§ What you have to do
Please return every line of the records below that contains the word "computer".

§ Input
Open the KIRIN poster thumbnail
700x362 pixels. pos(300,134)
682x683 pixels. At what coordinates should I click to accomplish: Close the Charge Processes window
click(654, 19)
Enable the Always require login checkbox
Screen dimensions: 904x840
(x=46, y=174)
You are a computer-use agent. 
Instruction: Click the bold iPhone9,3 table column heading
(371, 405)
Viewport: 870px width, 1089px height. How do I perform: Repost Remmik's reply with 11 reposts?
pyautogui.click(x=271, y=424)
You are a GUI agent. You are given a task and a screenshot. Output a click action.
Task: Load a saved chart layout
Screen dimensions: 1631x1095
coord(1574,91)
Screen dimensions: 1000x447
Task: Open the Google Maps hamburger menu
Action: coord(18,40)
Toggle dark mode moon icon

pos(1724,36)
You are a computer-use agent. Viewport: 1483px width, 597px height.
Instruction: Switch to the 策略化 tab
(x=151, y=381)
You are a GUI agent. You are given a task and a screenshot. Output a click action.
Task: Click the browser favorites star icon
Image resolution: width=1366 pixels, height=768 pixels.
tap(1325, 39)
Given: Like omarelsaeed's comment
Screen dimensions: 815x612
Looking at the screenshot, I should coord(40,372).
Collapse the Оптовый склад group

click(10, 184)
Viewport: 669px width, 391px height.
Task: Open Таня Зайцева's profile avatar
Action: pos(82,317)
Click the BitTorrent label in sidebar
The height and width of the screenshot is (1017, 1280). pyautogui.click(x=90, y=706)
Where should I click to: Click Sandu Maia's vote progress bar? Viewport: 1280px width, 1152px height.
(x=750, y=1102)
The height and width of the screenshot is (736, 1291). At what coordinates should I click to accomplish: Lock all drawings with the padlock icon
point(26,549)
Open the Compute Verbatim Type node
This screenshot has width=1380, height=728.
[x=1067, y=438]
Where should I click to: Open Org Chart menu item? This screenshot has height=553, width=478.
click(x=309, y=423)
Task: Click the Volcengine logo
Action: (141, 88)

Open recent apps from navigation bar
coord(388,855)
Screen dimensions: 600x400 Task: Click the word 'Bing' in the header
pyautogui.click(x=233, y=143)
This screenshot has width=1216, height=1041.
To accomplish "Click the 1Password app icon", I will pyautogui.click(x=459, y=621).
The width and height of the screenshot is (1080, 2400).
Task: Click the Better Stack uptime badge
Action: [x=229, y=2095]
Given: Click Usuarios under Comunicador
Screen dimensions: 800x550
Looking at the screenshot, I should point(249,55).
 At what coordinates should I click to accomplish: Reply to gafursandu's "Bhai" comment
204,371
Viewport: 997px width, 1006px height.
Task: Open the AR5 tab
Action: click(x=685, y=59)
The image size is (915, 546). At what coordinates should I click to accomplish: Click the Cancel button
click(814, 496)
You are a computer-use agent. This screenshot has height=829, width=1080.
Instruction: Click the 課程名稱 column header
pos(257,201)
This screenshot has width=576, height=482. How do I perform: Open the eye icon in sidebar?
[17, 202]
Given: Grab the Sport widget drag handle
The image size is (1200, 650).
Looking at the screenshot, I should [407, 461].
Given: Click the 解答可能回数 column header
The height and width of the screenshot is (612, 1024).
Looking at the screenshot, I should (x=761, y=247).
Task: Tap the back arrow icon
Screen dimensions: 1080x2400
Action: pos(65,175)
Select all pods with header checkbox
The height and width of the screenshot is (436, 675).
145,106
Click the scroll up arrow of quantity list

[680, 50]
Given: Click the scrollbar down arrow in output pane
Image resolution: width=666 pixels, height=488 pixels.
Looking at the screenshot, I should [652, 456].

§ Task output
You are a computer-use agent. 
You are a computer-use agent. Viewport: 1483px width, 597px height.
You are a computer-use agent. This screenshot has height=829, width=1080.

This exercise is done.